Aliens Overboard - Flash Fiction
Here's a sample from my Kosmosflot universe, a flash fiction entitled:
ALIENS OVERBOARD
by Viktor Kuprin
After the battle at Attalus III was lost, we retreated with the Tsoor flotilla. Wreckage streamed off the alien ships as we made the mind-wrenching transition into S-space. I closed my eyes, praying that our cruiser wouldn’t shake itself apart.
It was only a micro-jump, just far enough to escape the attacking Helgrammites. The Tsoor group-leader didn’t believe our damaged ships could survive an extended flight. He or it or whatever was right. Three bulkheads ruptured when we re-entered normal space. I hoped no one was in them.
A bridge officer called out that we had suffered 40 percent casualties and 60 percent of our systems were red-lined. He had to shout – all intraship comm was offline.
The tech seated beside me yelled, “What are they doing? Captain!” I shouldn’t have, but I and everyone else looked away from our consoles and glanced at the main viewer.
It was one of the Tsoor ships, still surrounded by St. Elmo’s fire. Without waiting for the warp flux to dissipate, our alien allies had sent a repair team out onto their hull. They looked like four jellyfish in bubble-domed vac suits as they struggled on a safety tether. Insane! Yes, Tsoor biology is very different than ours. Even so, I knew they weren’t immune from electrocution or intense radiation. What could kill us was lethal to them, too.
“They’re desperate to send a damage-control team out like that,” said the captain. He nodded toward the chief-of-the-ship. “Send a runner to engineering. We’ve … ” The Tsoor ship lurched off the screen when an entire section of its hull exploded. We watched in silence as the four aliens were thrown into space. They flashed past our ship, tumbling and spinning on the now-useless tether.
The captain stood and shouted, “Man overboard protocol! Full retros!” He turned to face me. “Can we launch a cutter?”
The launch tubes were clear and operational. “Yes, sir.”

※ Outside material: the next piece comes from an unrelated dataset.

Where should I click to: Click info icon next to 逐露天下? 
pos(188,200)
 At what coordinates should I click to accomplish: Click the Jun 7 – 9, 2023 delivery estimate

“Take Kuzmenko with you. Go!”
Our inertia was great, and the cutter’s engines burned at full thrust for over an hour before we actually started moving toward the alien cast-offs. No one knew how much atmosphere their vac suits carried.
Kuzmenko and I stood in the open hatch, and shot a line toward the drifting aliens. A tentacle-like arm caught it, and gave a yank.
The alien farthest away raised one of its tentacles. It held some kind of metallic tool, a small blade. With a single motion, it slashed the line and pushed off from its three companions.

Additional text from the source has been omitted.